Dr Who's new assistant has been named. I have no idea who she is, but hopefully she'll ask the question that hasn't been asked at all since the revamp; why on Earth doesn't the Doctor just go back to a point in time before anything horrible happens and prevent it, especially as time has gone all timey-wimey. If I had the chance of being his sidekick, I would bore him stupid with lots of paradoxical questions.

Alcatraz hasn't been bad; it's a bit like Fringe meets The Rock with less action and Hurley. I have fallen three episodes behind because I can't quite see what the raison d'etre is once they discover who is responsible for the anomaly and why and it is the kind of show that probably needs to give a bit more away or it will end up cancelled before anything is revealed. It isn't Lost Mark 2.

Is it me or are the news channels relying a little too heavily on the thoughts of the Twitterati, Facebook morons and other anti-social networking sites for literary content on news stories. As difficult and painful to watch as the Fabrice Muamba situation was, is Wayne Rooney saying he's praying for the DR Congo-born Bolton player really news?
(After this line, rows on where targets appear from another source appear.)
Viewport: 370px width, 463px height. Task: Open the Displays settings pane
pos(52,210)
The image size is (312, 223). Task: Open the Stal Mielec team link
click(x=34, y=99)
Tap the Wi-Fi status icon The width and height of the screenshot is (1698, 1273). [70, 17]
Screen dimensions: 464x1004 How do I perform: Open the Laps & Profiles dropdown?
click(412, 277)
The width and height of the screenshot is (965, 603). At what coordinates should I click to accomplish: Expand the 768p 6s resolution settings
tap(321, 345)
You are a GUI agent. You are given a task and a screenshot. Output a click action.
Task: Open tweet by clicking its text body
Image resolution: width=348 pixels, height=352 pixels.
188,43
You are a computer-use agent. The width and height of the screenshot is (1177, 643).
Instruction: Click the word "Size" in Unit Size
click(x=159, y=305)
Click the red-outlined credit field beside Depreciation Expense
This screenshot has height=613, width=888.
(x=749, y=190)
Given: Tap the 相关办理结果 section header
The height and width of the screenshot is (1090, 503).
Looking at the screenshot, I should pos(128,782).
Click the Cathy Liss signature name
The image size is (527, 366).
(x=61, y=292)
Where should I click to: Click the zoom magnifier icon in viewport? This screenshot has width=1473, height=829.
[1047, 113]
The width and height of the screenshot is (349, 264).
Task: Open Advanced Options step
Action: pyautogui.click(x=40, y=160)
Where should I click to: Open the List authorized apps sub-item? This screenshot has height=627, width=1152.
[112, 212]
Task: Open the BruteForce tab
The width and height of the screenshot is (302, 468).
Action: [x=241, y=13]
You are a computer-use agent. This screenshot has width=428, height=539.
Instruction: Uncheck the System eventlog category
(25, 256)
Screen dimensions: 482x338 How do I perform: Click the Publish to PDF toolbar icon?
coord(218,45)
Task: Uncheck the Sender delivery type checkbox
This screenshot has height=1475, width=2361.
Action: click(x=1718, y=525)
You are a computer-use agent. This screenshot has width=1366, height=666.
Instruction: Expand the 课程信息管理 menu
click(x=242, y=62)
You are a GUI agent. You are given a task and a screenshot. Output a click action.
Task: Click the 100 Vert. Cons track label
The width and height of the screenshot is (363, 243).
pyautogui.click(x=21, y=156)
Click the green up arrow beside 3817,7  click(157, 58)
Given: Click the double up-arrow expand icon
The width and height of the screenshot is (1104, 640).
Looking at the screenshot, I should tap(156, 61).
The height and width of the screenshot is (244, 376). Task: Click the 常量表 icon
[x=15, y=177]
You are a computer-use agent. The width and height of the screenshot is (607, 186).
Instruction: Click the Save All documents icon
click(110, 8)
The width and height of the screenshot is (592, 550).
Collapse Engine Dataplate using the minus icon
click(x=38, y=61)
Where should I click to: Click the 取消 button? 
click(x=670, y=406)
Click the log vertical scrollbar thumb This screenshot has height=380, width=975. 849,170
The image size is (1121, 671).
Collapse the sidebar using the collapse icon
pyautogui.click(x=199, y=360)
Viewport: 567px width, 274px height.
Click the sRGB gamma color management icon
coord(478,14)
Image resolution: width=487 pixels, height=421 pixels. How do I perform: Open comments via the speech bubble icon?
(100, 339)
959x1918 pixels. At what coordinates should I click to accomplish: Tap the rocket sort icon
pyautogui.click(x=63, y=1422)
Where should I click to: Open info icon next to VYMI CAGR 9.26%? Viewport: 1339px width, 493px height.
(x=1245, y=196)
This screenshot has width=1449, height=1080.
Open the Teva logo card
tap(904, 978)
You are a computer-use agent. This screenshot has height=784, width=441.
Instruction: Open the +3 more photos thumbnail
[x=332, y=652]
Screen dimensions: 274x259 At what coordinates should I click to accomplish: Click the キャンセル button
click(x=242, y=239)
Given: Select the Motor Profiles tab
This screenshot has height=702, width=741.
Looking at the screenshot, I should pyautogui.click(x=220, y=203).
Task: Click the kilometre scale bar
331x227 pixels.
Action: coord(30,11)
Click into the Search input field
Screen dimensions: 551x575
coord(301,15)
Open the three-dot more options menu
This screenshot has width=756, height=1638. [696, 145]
I also find it quite painful that respected friends of mine watch shit like The Voice (or Dragon's Den: The Musical as some wag put it), Britain's Got (No) Talent and the God-awful The Apprentice. I do, however, recall a Harry Enfield sketch called Call Me Wanker and somehow those two unconnected sentences make perfect sense.

The Good Food channel is showing episodes of Man v Food I haven't seen before, unfortunately the allure of watching a slightly fat wannabe TV star eating his own weight in meat has lost its appeal. I do still like the way Richman says, 'Oh my goodness, oh, my, goodness' but that came in a later season.

I do at least have Haven to look forward to in the summer. I say 'look forward to', what I actually mean is look forward to not downloading it, not watching it and not subjecting myself to the worst SyFy programme in existence, with the exception of Sanctuary, Lost Girl and most other things they produce. Oddly enough this is the (premature) final season of Eureka, it was obviously far too classy for such a Troma-like TV network.